Denied permission to film an autonomous vehicle on a public road, Levandowski did so anyway
Mike Isaac’s Super Pumped (p. 193) reports that Anthony Levandowski, then working at the Otto autonomous truck startup he founded, sought permission from the Nevada Department of Motor Vehicles to video record a vehicle test on a public road. When the request was denied, Levandowski did so anyway.
Levandowski hired a lobbyist for autonomous vehicles without safety drivers
Then working at Google, Anthony Levandowski hired a lobbyist in Nevada to advocate for a law that allowed autonomous vehicles to operate without backup/safety drivers. Google didn’t know about this, and this was contrary to Google’s careful approach.
Source: Mike Isaac’s Super Pumped (p. 143)
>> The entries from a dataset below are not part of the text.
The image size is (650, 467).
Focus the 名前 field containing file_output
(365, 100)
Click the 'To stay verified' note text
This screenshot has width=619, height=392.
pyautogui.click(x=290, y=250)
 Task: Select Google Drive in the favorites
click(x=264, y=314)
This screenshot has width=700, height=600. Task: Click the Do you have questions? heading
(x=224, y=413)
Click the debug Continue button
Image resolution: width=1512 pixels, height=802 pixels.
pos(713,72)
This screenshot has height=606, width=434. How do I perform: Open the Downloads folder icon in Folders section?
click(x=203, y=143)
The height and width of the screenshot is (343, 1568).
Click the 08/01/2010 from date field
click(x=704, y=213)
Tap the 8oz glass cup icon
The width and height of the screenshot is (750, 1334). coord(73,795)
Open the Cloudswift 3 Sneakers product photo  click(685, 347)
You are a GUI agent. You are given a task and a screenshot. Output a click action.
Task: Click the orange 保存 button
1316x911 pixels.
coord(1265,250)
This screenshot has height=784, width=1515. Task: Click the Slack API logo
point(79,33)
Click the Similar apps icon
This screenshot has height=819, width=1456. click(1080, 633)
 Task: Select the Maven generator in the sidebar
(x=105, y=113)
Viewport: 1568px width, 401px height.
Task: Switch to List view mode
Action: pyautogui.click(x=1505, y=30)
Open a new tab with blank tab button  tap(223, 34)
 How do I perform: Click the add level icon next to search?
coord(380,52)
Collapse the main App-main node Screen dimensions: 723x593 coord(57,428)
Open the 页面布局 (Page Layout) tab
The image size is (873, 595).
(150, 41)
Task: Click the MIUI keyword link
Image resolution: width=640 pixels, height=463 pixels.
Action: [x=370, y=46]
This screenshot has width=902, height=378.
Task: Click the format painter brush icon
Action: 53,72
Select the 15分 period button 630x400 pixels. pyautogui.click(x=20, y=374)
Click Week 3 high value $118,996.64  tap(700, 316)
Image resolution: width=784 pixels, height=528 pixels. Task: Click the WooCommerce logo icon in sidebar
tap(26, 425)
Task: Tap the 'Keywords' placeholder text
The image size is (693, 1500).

Excesses at Las Vegas party
Mike Isaac’s Super Pumped reports excesses at an Uber employee event in Las Vegas. Total cost exceeded $25 million in cash plus $6 million of stock to performer Beyonce. In addition to transportation and lodging payments, each employee received a prepaid Visa card with additional spending money. An employee called the event “baller as fuck.”
Yet Uber’s communications leaders realized the risk to the company of such a lavish celebration. Employees were banned from wearing Uber apparel, and the Uber logos on corporate email accounts were removed so that a bystander glancing at devices would not know which company was spending so freely.